This year, he’ll add booth analyzing Friday night college football around the country for ESPN to studio analyzing Saturday afternoons in Bristol for ABC.

At 64, maybe he’s secretly auditioning to play an avuncular role in Planes, Trains and Automobiles, The Sequel.

Opening week appears a slam-dunk for Brown, whom you may remember as the coach at the University of Texas where he was afforded the luxury of private jet and charter travel.

After working Baylor at SMU this Friday, he’ll be on a commercial jet headed out of Dallas-Fort Worth at 6:30 a.m. for a 3½-hour flight to Hartford, Conn. Then comes a 40-minute drive to ESPN headquarters, a quick shower, a trip to wardrobe, makeup and voila, Brown will be making studio magic with John Saunders and Mark May by early afternoon.

It may get a little more complicated the next week when Brown is down to work Utah State-Utah, catch a midnight redeye from Salt Lake City to Hartford and hopefully be at ESPN by 1 p.m.

“I hope,” Brown said via telephone the other day with the optimism of a man accustomed to private travel, “the planes are on time.”

Things get a little more complicated when ESPN adds 11 a.m. kickoffs to its Saturday schedule of games on ABC. Take the Texas-Oklahoma game on Oct. 10, which is likely to fill the time slot. Brown and his play-by-play partner, Dave Flemming, are down to work the North Carolina State-Virginia Tech game the night before. Maybe Brown can make it from Blacksburg to Hartford in plenty of time for the Texas-OU studio duty. Maybe ESPN will change its mind and allow Brown a Friday night off.

When the schedule hits full stride, ABC will offer games at 11 a.m., 2:30 p.m. and 7 p.m. Brown along with studio mates John Saunders and Mark May will be on call all day for halftime and post-game duty. ESPN is willing for Brown to miss some early games, but not Texas-OU.

Danny Kanell did similar Friday night/Saturday duty last season, Some weeks he skipped game duty. Others he was late to the studio.

- SOURCE MATERIAL:
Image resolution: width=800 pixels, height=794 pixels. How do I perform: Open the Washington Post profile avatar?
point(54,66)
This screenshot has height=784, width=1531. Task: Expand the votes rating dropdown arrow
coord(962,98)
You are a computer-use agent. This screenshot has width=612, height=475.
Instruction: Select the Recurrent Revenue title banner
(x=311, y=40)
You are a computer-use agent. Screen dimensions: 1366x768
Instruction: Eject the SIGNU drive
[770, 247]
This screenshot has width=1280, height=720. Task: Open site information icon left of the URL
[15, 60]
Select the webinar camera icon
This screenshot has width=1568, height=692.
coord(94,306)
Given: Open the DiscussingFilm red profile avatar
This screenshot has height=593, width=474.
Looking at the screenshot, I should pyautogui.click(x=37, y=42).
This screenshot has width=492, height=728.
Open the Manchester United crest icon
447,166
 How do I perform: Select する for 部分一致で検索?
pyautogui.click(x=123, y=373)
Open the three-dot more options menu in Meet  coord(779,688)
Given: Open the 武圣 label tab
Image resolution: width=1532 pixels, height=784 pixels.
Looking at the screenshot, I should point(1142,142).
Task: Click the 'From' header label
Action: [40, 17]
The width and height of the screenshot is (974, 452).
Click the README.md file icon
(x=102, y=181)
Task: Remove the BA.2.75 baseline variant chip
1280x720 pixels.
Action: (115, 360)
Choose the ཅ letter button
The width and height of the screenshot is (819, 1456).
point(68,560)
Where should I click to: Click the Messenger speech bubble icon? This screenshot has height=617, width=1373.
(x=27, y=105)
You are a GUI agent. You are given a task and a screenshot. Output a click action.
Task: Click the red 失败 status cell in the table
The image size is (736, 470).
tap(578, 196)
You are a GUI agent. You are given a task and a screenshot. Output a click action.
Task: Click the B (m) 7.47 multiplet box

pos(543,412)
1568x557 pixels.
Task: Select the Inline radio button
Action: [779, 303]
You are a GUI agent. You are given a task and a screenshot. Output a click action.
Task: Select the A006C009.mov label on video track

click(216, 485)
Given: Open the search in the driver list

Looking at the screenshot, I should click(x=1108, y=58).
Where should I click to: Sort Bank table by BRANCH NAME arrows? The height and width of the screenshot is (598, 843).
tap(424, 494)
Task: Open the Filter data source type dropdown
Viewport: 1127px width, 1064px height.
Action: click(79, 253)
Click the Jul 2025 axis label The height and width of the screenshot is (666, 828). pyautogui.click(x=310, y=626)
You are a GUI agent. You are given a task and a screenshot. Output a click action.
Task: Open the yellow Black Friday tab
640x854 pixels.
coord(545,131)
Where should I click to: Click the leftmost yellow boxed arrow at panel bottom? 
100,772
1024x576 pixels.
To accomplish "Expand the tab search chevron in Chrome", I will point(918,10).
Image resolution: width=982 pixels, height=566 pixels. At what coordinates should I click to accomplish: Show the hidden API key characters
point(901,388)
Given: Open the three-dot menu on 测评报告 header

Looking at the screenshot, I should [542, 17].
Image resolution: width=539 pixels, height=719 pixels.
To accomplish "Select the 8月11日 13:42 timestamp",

- WHAT YOU NEED TO DO: In the text about Brown's ESPN schedule, what time does his flight leave Dallas-Fort Worth after he works Baylor at SMU?

- RESPONSE: 6:30 a.m.